The outspoken paratrooper-turned-president, who relishes verbal sparring
with his
political foes, responded to the challenge by defiantly predicting
the protest would
fail.
He said the scheduled 12-hour commercial stoppage, unanimously approved
on
Wednesday by the the country's biggest business association, Fedecamaras,
was
part of a plot by "counter-revolutionary" opponents to try to overthrow
him.
"The country is not going to come to a halt.
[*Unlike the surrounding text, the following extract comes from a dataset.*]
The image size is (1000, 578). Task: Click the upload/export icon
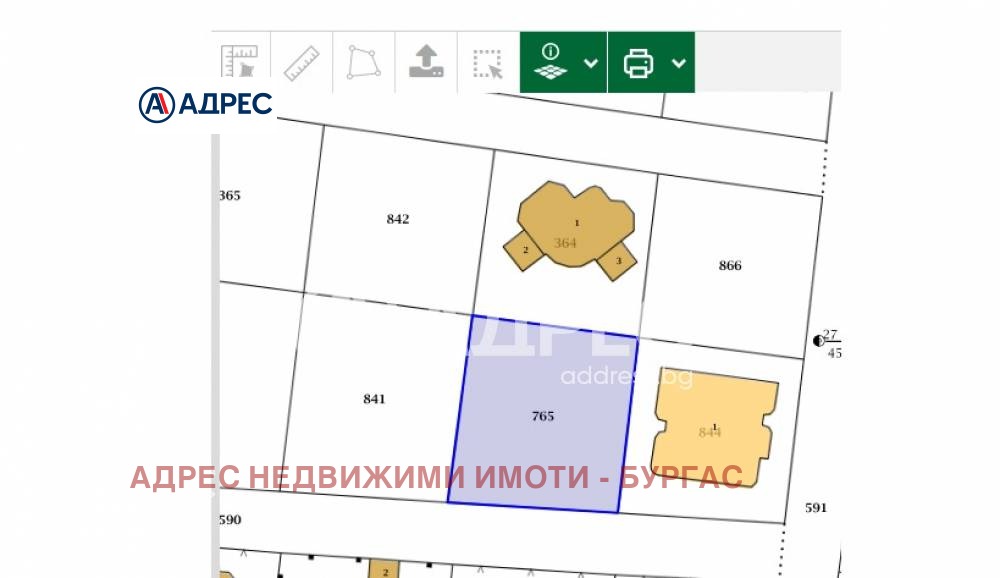(x=424, y=62)

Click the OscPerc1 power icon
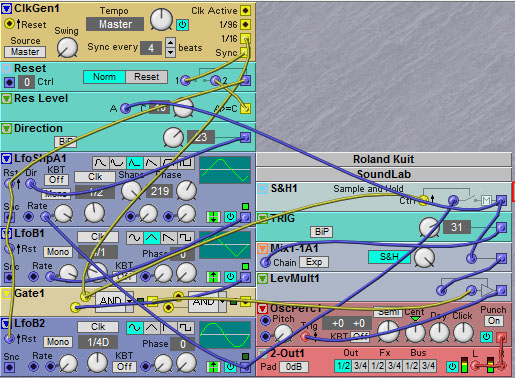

You are going to fail,
gentlemen,"
Chavez said to reporters, addressing the business leaders who had called
the
December national shutdown.
The protest, in which private businesses across the oil-rich South American
nation
will shut during the day, will take place on the eve of a December
11-12 summit of
Caribbean leaders to be hosted by Chavez on the Venezuelan tourist
isle of Margarita.
It does not include the large state-run petroleum and gas industry.
It looks set to be the biggest public act of opposition faced by the
Venezuelan
president, a tough-talking former army coup-plotter who was swept to
power with
overwhelming popular support in a December 1998 election.
If businesses heed the Fedecamaras call, everything from big corporate
offices to
supermarkets and movie theaters will close their doors from 6 a.m.
to 6 p.m.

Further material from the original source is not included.